In termini di patrimonio netto il bilancio di fine anno ha visto l’ammontare complessivo degli ETF detenuti a Piazza Affari crescere a 10,2 miliardi di euro. Considerando che nel corso del 2008 gli indici di riferimento hanno registrato una perdita nell’ordine del 40% è possibile stimare che il mercato italiano degli ETF ha realizzato una raccolta netta positiva di circa 4 miliardi a fronte del continuo deflusso riportato dai fondi comuni di investimento che nel corso del 2008 si è attestato a 140 miliardi di euro.
A contribuire al risultato positivo degli Exchange Traded Fund sono intervenuti una serie di fattori. In primo luogo le caratteristiche di efficienza e trasparenza che caratterizza questi strumenti e in secondo luogo un forte sostegno è giunto dalla direttiva Mifid che ha limitato le retrocessioni delle commissioni di vendita a favore delle società che gestiscono fondi di fondi e gestioni patrimoniali.
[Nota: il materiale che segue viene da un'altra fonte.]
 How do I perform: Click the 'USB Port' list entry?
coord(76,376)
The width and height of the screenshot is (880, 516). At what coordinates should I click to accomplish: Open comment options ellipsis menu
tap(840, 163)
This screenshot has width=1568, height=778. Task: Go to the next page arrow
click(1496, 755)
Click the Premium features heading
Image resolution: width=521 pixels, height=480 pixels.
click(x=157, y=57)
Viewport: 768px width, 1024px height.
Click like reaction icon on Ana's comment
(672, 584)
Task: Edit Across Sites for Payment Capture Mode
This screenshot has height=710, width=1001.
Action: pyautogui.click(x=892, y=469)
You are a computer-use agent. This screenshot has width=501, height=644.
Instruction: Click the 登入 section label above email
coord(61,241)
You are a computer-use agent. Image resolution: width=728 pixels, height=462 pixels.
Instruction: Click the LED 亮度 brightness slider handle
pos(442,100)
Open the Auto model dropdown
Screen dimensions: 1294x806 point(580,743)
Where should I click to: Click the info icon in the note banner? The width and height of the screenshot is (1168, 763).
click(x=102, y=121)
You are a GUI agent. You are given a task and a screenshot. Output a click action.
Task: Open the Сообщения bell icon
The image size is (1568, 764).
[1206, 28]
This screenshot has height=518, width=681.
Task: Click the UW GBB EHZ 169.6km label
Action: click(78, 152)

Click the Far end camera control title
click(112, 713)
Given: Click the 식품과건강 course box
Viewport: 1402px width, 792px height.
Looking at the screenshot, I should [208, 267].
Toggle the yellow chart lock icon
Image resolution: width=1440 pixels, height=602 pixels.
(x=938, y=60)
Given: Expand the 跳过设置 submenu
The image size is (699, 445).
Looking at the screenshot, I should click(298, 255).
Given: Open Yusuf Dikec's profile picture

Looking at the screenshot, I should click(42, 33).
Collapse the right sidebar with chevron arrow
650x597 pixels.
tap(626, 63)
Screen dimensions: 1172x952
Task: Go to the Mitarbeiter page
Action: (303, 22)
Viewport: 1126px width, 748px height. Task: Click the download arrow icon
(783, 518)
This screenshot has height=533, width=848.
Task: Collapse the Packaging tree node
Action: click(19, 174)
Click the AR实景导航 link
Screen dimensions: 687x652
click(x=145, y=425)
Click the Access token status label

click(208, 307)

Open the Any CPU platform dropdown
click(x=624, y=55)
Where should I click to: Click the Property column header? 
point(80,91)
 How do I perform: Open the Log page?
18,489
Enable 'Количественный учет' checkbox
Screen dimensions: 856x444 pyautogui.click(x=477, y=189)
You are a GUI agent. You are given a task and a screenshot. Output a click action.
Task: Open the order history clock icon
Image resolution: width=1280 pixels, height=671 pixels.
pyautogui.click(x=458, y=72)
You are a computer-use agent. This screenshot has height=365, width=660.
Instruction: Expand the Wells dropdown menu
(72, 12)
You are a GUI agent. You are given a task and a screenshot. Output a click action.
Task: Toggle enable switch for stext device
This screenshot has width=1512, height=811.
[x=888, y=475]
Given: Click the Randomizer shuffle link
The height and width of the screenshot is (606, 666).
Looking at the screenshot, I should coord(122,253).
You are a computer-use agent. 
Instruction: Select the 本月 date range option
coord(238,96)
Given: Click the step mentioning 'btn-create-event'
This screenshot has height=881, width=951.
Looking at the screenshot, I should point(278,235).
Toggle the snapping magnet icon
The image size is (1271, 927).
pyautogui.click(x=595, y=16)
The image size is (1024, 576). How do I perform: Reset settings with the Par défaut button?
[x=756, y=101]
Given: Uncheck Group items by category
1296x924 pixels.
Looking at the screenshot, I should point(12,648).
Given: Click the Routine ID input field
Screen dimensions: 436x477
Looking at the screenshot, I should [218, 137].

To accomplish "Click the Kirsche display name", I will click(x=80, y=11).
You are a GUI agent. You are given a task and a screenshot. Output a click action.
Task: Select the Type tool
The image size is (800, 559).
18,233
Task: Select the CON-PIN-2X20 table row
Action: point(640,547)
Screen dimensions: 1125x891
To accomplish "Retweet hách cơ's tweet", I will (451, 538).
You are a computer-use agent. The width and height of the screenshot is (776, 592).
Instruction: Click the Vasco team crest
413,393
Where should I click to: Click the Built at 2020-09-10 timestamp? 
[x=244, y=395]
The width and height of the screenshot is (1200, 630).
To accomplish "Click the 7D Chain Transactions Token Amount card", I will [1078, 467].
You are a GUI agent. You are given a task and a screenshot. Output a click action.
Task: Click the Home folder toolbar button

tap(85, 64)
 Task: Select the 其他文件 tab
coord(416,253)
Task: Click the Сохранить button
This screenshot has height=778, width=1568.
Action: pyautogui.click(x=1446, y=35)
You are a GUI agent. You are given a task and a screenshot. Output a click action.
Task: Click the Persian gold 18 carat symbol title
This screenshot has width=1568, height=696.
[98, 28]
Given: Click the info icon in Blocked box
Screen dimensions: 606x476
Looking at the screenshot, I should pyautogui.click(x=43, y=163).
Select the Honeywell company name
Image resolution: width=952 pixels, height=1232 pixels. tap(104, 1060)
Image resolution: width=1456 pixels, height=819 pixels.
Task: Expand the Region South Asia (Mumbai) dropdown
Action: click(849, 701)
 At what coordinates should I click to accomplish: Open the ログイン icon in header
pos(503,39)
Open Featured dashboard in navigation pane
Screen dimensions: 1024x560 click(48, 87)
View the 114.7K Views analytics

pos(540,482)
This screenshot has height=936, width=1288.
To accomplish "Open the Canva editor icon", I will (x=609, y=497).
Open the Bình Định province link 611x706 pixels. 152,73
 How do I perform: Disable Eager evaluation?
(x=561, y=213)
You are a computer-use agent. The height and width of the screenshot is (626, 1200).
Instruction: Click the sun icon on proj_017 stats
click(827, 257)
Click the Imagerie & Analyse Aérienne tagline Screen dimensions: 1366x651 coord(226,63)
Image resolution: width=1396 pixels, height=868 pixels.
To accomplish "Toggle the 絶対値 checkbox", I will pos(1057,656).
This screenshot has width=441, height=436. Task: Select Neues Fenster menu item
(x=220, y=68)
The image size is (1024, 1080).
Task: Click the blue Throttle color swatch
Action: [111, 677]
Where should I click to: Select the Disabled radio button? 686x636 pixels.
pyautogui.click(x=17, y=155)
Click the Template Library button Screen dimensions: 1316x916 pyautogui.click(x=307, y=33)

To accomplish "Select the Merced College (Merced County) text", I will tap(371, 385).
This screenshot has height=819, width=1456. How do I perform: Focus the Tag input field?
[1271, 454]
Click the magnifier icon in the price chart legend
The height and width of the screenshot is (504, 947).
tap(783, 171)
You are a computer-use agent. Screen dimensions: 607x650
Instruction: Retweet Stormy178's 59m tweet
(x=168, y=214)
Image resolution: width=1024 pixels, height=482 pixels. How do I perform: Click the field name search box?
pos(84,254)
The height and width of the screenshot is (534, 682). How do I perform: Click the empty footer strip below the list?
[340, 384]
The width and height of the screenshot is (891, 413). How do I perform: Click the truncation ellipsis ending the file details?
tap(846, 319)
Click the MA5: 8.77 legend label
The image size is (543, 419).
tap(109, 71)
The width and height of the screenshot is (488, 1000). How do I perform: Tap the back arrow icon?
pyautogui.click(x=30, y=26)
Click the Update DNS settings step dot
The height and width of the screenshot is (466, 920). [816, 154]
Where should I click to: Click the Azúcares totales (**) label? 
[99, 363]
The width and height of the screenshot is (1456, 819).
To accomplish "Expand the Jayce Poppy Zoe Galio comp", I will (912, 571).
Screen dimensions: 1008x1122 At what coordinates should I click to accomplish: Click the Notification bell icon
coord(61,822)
Anche la nascita della figura del consulente finanziario indipendente, introdotta con la direttiva Mifid, ha contribuito significativamente alla proliferazione degli ETF in quanto questi nuovi operatori, svincolati da qualsiasi legame con società di gestione del risparmio e intermediari finanziari, consigliano alla propria clientela di investire su questi strumenti innovativi e caratterizzati da costi particolarmente contenuti.
Per quel che concerne il futuro ci si aspetta che la diffusione degli Exchange Traded Fund, sia in termini di strumenti quotati sia in termini di patrimonio complessivo, proseguirà anche nel corso del 2009. Una battuta d’arresto potrebbe arrivare solo in seguito a una ristrutturazione generale dell’industria dei fondi comuni di investimento italiani che nel breve periodo però sembra poco probabile.